Referring to fig. 1-2, a machine learning classification method based on adaptive error correction output coding,

comprises the following steps:

s1, loading a data set to be learned by the machine, creating a corresponding test set, eliminating the data of the test set before analyzing the data without introducing the rule of the test data, thereby influencing the selection of the algorithm, ensuring that the result of the test by adopting the test set is objective and credible without the problem of data perspective deviation,

s2, analyzing the data set by Numpy, Pandas and Matplotlib, dividing the data set into semantic class and panoramic class after analyzing and using classification function,

s3, extracting the segmented data set, defining the data set interval as 0, K, setting the needed row number and column number in the range of K, forming a coding matrix, generating and obtaining a prior information set, constructing the prior information set to greatly improve the learning and classification of useless information and improve the learning efficiency,

Further, when the error value is a positive number, the gradient is decreased, and when the error value is a negative number, the gradient is increased, so that the learned value can be adaptively adjusted and output until the machine can learn correct data and reject inappropriate data.

Further, in step S2, the semantic class and the panorama class correspond to specifically:

semantic classes are data in the dataset labeled with its category,

the panorama class is to distinguish instance based on the semantic class.

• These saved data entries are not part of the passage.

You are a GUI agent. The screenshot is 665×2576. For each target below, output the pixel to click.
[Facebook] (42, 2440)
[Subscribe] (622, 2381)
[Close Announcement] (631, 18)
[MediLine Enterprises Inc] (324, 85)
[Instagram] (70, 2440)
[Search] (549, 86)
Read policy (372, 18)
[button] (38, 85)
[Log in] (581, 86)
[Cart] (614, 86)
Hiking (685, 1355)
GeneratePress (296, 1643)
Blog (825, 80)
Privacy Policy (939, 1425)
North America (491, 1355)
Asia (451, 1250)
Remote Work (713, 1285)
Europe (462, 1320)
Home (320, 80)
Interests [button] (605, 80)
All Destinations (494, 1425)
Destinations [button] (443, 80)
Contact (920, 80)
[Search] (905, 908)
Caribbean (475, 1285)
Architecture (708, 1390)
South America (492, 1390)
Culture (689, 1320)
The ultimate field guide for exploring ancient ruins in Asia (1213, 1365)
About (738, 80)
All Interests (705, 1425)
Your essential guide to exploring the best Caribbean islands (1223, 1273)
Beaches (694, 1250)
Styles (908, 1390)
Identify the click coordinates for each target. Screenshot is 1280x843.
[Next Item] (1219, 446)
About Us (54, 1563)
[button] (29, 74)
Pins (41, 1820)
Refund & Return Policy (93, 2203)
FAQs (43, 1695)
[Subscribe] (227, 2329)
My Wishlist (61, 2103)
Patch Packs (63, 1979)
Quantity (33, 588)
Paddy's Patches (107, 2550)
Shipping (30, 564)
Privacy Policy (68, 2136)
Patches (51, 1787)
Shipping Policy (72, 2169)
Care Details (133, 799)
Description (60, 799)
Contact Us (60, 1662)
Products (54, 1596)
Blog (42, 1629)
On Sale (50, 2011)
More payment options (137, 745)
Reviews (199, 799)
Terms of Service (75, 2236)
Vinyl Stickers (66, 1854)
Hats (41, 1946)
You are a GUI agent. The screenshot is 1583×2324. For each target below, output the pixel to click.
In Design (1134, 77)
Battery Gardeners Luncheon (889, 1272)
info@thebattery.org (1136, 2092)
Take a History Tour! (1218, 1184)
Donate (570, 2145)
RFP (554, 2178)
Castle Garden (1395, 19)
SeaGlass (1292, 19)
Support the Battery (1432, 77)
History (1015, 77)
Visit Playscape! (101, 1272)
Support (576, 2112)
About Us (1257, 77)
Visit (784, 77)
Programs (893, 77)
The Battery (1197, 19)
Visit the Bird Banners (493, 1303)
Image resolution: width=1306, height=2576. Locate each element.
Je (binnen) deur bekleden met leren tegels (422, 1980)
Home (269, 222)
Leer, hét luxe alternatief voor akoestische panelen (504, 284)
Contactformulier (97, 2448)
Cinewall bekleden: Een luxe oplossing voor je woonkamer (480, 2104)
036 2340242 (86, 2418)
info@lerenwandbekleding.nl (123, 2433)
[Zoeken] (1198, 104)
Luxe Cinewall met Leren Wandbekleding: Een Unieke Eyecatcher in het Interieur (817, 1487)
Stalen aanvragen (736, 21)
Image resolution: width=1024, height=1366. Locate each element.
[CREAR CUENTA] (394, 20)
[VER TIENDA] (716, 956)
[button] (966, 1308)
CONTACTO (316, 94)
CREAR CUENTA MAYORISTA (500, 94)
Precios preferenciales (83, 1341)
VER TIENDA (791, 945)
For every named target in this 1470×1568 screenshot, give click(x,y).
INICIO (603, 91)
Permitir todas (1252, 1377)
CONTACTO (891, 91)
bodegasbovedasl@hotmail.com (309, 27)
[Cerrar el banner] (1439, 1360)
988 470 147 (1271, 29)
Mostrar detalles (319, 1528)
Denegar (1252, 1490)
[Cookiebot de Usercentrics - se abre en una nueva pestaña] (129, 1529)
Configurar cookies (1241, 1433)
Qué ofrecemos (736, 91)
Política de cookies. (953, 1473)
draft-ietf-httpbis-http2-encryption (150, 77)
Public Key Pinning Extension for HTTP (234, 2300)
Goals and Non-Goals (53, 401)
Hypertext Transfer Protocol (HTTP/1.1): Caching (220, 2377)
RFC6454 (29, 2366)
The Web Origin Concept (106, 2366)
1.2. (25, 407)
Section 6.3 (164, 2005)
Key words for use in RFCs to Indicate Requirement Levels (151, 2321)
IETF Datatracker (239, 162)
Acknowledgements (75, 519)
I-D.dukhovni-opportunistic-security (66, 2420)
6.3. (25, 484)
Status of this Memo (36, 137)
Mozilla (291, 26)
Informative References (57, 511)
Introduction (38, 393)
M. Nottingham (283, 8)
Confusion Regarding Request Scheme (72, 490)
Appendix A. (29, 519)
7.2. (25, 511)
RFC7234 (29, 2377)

Further, the content of the numerical values in the data set specifically includes:

a first channel, to which the value belongs,

Further, the classification function is a train _ test _ split function, a random _ state parameter can achieve the function of setting a random generator seed, the seed can be transferred to a plurality of data sets with the same row number, and the data sets can be divided on the same index.

Further, each time a new data set is imported in step S1, a new test set needs to be created, otherwise each run will result in a different test set.

The above description is only a preferred embodiment of the present invention and is not intended to limit the present invention, and various modifications and changes may be made by those skilled in the art. Any modification, equivalent replacement, or improvement made within the spirit and principle of the present invention should be included in the protection scope of the present invention.

Claims

1. A machine learning classification method based on adaptive error correction output coding is characterized in that,

comprises the following steps:

s2, analyzing the data set, dividing the data set after analyzing the data set by using a classification function,

is divided into semantic class and panoramic class,

s3, extracting the segmented data set, defining the data set interval as (0, K), setting the required row number and column number to form a coding matrix, generating to obtain a prior information set,

2. The method of claim 1, wherein the gradient decreases when the error value is positive, and the gradient increases when the error value is negative.

3. The method of claim 1, wherein in step S2, the semantic class and the panorama class are specifically:

semantic classes are data in the dataset labeled with its category,

the panorama class is to distinguish instance based on the semantic class.

4. The method according to claim 1, wherein the values in the data set comprise contents specifically as follows:

a first channel, to which the value belongs,

5. The adaptive error correction output coding-based machine learning classification method according to claim 1, wherein the classification function is a train test split function.

6. The method of claim 1, wherein a new test set is created for each importing of a new data set in step S1.